> Passage shown

# Weird firemouth mating behavior?



## Cichlidsrule (Nov 8, 2006)

One keeps kissing the other one.
They're two firemouths in a 30gallon tank with a few decorations, plants and hiding areas. The confirmed male has been chasing the (un)confirmed female-- darting after her every now and then, and sometimes nipping her sides or her anal area. At first I was worried he was hurting her, or that he was being territorial because the other might have been a male  But then I noticed that he was never nipping at her fins or leaving marks when he nipped at her sides. Then I watched him up close and he literally kissed her side and her fins, and then darted back and watched. 
I'm hoping this is some sort of courting behavior, although I've never heard of it before now. Unless he's maybe just kinda nibbling her slime coat? Or he is leaving a mark and I'm just not seeing it yet?

> Complete the following
a - Answer these from the firemouth post:
(i) What size is the tank the two firemouths live in?
(ii) On which parts of the other fish does the confirmed male sometimes nip?
(iii) What did the poster notice the male never did when nipping at her sides?
b - Pick up the firemouth post after its final sentence and go on with it.
The material after the firemouth post isn't needed here.

[Click-target material]
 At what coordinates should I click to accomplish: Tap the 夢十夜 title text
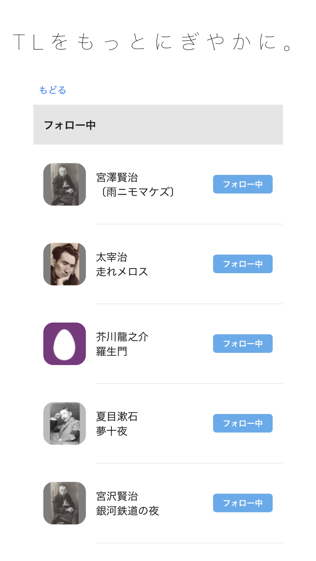[x=112, y=431]
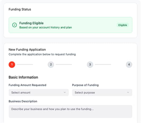Click the chevron arrow in Select purpose

[x=128, y=92]
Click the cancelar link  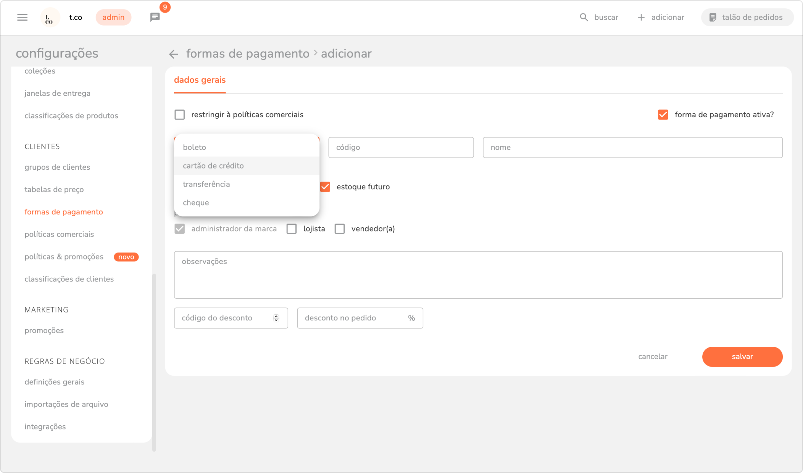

> Answers by task
a -
(i) 30 gallons.
(ii) Her sides or her anal area.
(iii) He never nipped at her fins or left marks.

b -
----------



## Cichlidsrule (Nov 8, 2006)

Well, I put some more javamoss in there. Anyone got any other suggestions?


----------



## emc7 (Jul 23, 2005)

They are substrate-spawners, so some slate, a flower pot or other pseudo-cave would be good. If the male is significantly bigger than the female, a hideout with a female-sized hole would give her a safe retreat.


----------



## Cichlidsrule (Nov 8, 2006)

Cheers, thanks!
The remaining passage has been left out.